I firmly believe in obedience training above all else. It is a great bonding tool. It is also for our babies safety. I do my own training tho.

We just had an incident in our own yard yesterday. I had Zippy on a leash walking her. I could have snapped her up at a seconds notice if needed. My older maltese (age 11) was also out with us and has great difficulty hearing. He does however understand most hand signals. I heard a dog at a distance, looked up at what appeared to be something in the form of a very sturdy dog that looked like it might be a pit bull or mix. I firmly told Zippy to come and motioned to the male. There was no hesitation...we were in the house and safe in no time. Zippy, who can be a rambunctious little something knows that when I say come, she doesn't get a second chance, just pranced right along with us without a problem. Now Zippy's discipline when I say NO, is what is fondly known at our house as "the Zippy NO NO bottle" with cold tap water. Usually, I just have to show it to her...'nuff said lol.

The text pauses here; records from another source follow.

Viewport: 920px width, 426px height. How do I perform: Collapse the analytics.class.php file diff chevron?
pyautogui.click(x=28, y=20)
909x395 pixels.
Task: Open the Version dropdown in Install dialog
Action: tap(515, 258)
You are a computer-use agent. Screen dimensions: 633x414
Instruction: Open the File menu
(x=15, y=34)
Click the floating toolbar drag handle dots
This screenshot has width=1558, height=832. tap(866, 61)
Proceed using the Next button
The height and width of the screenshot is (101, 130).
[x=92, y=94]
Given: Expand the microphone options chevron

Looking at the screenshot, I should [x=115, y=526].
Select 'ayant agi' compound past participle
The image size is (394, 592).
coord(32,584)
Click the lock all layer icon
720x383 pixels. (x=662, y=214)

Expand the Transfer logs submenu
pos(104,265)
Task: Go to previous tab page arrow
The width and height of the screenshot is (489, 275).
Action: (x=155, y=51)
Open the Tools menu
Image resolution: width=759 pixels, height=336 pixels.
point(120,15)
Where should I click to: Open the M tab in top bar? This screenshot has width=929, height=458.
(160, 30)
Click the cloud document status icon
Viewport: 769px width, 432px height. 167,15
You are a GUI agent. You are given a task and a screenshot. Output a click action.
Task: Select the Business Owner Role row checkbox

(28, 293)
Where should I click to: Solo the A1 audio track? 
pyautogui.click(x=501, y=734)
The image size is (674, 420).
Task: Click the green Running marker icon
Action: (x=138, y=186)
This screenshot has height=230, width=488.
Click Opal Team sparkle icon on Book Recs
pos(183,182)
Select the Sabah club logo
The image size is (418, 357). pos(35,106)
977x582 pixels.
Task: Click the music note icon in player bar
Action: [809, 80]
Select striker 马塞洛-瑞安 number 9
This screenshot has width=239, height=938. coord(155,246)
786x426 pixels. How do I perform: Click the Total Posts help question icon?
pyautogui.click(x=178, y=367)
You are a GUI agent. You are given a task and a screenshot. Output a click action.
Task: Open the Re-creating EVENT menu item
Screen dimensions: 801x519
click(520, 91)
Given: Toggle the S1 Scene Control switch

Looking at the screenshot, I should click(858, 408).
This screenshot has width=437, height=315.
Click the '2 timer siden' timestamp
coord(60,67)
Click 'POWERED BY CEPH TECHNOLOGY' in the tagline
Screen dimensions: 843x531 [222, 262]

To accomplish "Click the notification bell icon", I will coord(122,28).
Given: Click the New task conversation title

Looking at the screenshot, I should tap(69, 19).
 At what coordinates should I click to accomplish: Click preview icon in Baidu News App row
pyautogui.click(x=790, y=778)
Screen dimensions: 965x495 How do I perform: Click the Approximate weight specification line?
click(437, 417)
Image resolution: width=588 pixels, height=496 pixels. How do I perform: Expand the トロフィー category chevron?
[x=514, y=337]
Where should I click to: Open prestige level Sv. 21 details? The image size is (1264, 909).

They need boundaries and consistency. They love knowing they are pleasing us.

I don't know what the policies are on training classes, but hopefully they are dealing with animals who have had their shots and are healthy. I have a sister who has dogs and a friend as well. We let our dogs play together on occasion plus I have a golden retriever who is my "Zippy sitter", and I def don't pay her enough lol.

Good luck to you!


----------



## vjw (Dec 20, 2006)

Mary Ann, I don't think two years of age is too late. I went through training with my Golden Retriever when she was two. I'm a believer in the earlier the better with training, but I wouldn't think it would ever be to late unless there's a health issue which would prevent the training.


----------



## hayley (Oct 24, 2007)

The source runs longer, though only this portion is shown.